La première fois qu'elle m'avait parlé d'aller à l'hôtel, cela remontait à quatre ou cinq ans. Vouloir passer ses vacances d'été dans un hôtel en ville, ça m'avait fait sourire. Appeler ça des vacances ! Non pas dans un coin sympa, mais dans un hôtel en plein centre-ville, devant lequel je passais tous les jours pour aller au boulot ! Mais qu'est-ce qu'on allait bien pouvoir faire là-dedans ?
Je m'étais finalement rallié à son opinion. A la réflexion, c'était peut-être pas si bête. Pour moi, qui considère que les congés c'est fait pour roupiller toute la journée ou regarder, confortablement calé dans un fauteuil, les matchs de la Premier League anglaise que j'avais manqués, aller dans un hôtel tout près de la maison, c'était quand même plus pratique que d'aller à perpète.
En tout cas, on s'est mis à passer nos congés à l'hôtel et, d'année en année, cela a fini par devenir un rituel. Le Sheraton Wakerhill, le Lotte de Sogong-dong, le Shilla, le Millenium Hilton, etc. Ma femme ne voulait jamais retourner dans un hôtel où nous avions déjà séjourné. Ce qu'elle semblait apprécier le plus, c'était justement le choix du nouvel hôtel où nous irions passer nos vacances. Je me posais même la question de savoir si ce qu'elle voulait avant tout, ce n'était pas, plutôt que passer ses vacances à l'hôtel, les essayer tous l'un après l'autre, à la façon de ces maîtres d'arts martiaux qui visitent tous les dojos des alentours pour les affronter, jusqu'à ce qu'il n'en reste aucun.

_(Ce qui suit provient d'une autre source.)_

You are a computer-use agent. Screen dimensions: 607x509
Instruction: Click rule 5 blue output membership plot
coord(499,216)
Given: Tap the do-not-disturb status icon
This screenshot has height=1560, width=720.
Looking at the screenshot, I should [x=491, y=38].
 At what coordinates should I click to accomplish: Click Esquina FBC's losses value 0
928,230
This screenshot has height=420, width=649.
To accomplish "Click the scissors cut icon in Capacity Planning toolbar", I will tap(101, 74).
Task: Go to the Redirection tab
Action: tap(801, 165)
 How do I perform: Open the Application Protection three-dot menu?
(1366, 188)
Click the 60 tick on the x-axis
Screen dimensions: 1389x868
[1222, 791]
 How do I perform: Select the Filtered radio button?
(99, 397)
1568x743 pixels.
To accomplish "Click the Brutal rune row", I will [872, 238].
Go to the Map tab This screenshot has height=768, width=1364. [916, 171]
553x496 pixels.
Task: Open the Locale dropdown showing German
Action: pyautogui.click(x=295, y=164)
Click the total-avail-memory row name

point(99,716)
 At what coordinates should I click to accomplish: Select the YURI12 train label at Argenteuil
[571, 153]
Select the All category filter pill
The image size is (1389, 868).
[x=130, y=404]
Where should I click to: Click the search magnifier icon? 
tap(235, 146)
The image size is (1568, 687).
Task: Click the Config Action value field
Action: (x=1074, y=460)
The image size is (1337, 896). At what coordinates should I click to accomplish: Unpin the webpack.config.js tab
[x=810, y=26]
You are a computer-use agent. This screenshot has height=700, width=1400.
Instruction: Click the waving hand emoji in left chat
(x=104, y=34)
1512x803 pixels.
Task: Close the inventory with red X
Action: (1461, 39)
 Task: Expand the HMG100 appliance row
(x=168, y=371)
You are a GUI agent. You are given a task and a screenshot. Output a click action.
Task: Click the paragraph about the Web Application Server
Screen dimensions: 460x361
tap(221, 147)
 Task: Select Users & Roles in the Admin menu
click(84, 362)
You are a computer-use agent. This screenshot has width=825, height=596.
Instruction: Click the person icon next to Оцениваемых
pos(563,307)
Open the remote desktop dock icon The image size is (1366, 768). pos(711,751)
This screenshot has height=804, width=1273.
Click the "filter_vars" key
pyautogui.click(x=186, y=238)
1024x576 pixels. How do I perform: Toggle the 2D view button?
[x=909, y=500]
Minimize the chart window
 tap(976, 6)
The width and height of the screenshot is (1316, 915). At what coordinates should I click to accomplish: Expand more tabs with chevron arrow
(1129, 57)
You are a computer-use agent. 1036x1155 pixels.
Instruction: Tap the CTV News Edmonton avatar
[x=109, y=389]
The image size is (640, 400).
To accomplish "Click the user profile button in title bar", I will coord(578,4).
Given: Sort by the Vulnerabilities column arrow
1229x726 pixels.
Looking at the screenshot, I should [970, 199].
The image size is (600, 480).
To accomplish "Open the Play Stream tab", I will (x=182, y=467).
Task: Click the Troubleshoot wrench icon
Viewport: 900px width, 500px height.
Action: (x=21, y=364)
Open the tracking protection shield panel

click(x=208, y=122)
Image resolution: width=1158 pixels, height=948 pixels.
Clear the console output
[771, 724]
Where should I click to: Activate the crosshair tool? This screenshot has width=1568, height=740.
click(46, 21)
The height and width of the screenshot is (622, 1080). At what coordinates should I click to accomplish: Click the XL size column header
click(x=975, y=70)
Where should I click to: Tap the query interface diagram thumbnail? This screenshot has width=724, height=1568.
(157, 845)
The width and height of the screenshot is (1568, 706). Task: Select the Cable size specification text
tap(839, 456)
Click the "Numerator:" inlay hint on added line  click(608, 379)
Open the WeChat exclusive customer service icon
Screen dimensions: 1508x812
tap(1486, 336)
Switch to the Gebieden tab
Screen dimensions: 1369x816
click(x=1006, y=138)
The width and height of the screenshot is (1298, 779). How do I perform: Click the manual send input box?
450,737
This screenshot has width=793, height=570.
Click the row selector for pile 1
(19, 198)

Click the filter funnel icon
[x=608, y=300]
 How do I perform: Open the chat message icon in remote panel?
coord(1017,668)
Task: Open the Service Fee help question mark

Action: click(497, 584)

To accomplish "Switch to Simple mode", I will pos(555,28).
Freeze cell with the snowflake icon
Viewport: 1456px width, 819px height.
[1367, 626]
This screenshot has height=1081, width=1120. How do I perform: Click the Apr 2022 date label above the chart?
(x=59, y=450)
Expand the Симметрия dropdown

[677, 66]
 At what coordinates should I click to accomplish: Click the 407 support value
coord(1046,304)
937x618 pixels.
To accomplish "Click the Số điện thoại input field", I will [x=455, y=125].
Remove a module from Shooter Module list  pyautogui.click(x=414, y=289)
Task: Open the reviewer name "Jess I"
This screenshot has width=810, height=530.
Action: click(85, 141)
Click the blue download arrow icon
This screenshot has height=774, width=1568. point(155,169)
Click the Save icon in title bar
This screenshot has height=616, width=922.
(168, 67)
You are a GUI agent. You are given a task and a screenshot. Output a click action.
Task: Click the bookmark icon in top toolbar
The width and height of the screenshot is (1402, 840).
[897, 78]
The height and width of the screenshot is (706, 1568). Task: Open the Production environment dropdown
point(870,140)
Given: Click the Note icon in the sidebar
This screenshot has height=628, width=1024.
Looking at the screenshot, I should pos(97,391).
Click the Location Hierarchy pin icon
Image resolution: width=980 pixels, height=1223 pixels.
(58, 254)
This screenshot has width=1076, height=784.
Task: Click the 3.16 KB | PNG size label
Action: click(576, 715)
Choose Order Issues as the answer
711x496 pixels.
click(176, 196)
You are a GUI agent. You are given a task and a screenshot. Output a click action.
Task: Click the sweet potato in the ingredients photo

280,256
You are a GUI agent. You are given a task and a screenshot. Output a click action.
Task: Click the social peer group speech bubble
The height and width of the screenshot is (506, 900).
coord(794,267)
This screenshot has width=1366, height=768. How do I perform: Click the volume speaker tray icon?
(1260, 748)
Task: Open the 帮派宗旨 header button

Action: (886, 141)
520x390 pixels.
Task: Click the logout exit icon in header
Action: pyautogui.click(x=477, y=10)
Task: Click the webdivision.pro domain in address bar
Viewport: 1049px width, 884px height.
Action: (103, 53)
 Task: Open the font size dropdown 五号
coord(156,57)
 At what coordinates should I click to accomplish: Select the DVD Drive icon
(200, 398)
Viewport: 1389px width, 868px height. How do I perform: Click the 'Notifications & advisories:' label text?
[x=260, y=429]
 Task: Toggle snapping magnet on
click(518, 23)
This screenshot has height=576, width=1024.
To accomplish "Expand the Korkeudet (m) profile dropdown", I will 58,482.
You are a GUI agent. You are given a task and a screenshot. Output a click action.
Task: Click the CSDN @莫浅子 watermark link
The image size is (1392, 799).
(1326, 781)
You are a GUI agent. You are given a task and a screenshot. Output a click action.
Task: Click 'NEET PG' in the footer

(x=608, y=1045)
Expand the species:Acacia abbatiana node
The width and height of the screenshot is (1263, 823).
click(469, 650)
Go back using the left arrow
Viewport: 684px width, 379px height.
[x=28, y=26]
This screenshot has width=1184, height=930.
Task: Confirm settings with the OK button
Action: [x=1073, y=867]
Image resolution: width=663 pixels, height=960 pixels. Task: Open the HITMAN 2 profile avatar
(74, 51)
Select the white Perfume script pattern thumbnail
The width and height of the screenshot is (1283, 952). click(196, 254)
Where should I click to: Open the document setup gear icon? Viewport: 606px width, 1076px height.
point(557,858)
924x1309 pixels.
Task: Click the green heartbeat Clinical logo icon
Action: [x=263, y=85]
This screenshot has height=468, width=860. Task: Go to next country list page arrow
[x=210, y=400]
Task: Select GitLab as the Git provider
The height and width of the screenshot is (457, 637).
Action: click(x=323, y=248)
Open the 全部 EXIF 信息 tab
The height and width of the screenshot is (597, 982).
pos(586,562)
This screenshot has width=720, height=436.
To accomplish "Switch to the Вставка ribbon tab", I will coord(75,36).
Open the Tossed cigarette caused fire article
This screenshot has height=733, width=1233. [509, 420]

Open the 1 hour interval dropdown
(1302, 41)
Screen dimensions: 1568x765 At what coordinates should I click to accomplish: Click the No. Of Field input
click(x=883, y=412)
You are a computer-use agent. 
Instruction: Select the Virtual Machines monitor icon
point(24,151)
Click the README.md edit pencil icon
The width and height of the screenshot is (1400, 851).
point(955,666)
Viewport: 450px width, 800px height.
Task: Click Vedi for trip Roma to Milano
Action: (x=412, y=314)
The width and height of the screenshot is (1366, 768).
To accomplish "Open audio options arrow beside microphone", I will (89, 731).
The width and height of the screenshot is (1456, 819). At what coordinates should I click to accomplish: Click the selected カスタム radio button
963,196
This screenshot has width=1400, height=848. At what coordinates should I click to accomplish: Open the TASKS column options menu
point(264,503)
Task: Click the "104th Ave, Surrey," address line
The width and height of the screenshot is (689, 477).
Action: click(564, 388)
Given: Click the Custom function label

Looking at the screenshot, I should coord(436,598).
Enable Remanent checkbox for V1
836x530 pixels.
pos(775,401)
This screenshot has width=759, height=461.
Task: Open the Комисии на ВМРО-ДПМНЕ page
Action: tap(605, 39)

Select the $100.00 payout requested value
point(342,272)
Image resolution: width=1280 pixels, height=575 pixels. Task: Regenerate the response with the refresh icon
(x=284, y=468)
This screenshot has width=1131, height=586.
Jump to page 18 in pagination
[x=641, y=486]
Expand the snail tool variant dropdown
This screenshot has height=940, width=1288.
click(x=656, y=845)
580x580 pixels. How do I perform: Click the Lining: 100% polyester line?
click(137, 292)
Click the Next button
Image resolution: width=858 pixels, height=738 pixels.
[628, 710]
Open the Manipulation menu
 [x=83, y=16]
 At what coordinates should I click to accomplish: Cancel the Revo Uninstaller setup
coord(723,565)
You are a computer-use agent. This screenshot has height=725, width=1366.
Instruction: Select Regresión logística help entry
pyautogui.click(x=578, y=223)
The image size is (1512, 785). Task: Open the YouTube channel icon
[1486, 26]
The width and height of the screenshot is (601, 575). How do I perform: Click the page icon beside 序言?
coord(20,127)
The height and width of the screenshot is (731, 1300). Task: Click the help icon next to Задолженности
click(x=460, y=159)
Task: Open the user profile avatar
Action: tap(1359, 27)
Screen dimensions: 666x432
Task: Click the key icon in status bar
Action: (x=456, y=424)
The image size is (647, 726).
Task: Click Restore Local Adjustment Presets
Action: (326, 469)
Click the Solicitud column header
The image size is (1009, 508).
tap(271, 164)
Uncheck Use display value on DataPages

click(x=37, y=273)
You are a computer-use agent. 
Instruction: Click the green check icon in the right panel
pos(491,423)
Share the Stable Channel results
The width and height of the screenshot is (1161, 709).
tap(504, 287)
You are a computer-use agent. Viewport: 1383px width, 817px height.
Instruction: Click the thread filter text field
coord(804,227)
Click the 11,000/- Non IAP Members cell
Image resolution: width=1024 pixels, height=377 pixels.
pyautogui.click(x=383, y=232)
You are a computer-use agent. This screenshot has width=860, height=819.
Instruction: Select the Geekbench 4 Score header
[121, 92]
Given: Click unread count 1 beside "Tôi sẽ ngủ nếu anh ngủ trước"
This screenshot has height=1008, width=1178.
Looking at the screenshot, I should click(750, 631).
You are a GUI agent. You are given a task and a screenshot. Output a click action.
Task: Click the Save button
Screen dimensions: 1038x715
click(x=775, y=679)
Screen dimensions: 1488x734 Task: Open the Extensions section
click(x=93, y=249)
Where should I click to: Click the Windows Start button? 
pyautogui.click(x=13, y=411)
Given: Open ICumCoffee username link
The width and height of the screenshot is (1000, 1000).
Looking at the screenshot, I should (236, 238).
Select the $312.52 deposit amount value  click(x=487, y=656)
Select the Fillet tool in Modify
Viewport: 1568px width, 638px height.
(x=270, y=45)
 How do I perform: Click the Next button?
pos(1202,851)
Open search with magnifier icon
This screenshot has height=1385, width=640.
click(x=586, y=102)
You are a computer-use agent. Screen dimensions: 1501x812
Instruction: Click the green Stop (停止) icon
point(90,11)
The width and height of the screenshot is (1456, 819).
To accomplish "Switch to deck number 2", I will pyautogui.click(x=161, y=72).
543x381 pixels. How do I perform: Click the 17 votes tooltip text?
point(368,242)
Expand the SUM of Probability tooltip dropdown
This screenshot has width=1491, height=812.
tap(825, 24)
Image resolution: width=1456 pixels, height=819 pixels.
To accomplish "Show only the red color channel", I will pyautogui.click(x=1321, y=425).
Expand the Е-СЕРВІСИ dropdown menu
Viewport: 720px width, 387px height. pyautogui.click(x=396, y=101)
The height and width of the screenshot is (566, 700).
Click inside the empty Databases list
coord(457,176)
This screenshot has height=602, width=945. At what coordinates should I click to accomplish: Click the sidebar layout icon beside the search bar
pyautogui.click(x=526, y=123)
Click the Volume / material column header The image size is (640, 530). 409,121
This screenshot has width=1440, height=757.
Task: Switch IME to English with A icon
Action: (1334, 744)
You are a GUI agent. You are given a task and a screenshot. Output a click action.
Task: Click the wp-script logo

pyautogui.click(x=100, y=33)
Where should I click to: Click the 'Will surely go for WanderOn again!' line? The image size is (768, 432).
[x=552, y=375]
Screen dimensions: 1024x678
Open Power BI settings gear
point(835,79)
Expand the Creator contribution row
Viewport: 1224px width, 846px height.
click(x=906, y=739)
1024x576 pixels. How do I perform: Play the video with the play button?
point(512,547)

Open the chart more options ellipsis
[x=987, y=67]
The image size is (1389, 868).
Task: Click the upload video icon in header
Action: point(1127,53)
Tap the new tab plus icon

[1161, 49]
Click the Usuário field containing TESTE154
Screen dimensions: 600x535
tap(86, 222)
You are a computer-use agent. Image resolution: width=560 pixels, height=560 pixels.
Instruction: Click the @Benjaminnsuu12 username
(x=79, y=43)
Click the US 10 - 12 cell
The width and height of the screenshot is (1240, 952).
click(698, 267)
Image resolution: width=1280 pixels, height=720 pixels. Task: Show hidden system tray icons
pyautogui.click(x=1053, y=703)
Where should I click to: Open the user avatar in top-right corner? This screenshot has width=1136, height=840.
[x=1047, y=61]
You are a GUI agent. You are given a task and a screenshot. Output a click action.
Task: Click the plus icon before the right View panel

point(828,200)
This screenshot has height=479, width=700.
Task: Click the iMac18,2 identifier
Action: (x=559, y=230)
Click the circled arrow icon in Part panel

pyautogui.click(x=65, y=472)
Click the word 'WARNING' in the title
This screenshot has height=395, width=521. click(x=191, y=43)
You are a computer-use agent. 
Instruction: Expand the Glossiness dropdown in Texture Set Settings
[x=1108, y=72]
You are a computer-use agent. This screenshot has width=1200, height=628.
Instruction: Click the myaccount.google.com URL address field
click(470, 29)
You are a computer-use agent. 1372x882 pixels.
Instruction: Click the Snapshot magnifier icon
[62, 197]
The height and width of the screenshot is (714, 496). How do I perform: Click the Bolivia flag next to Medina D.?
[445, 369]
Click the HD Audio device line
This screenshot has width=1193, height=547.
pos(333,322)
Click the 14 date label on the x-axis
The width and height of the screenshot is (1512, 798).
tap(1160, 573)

La différence de prix entre une chambre Supérieure, la moins chère, et une Deluxe n'étant que de quarante mille wons, le curseur est allé tout droit sur Deluxe. Ma femme, debout dans mon dos, a posé la main sur mon épaule :
– Dis, tu sais que tu as changé ?
– Moi ? Pourquoi ?
Je n'avais pas détaché les yeux de l'écran.
– Avant, tu ne manquais jamais de râler : à quoi bon aller dans ce genre d'hôtel ?
A trois cent vingt mille wons la nuit, avec les taxes et le service, c'était presque quatre cent mille wons qu'il fallait débourser.
– Tu ne te souviens pas ? Tu disais que payer une chambre d'hôtel, c'était jeter l'argent par la fenêtre.
Oui, c'est vrai, je disais ça. Même si on avait tout le confort et les services, on n'y allait que pour dormir. Alors, là ou ailleurs... Il y a quatre ou cinq ans, j'avais bien du mal à comprendre pourquoi il nous fallait payer pareille somme juste pour ça.
– C'est vrai, ai-je approuvé d'un léger signe de la tête, je me rappelle. En fin de compte, ce qui m'embête, ce n'est plus le prix de l'hôtel.
Il m'a semblé que je prenais brusquement un sérieux coup de vieux.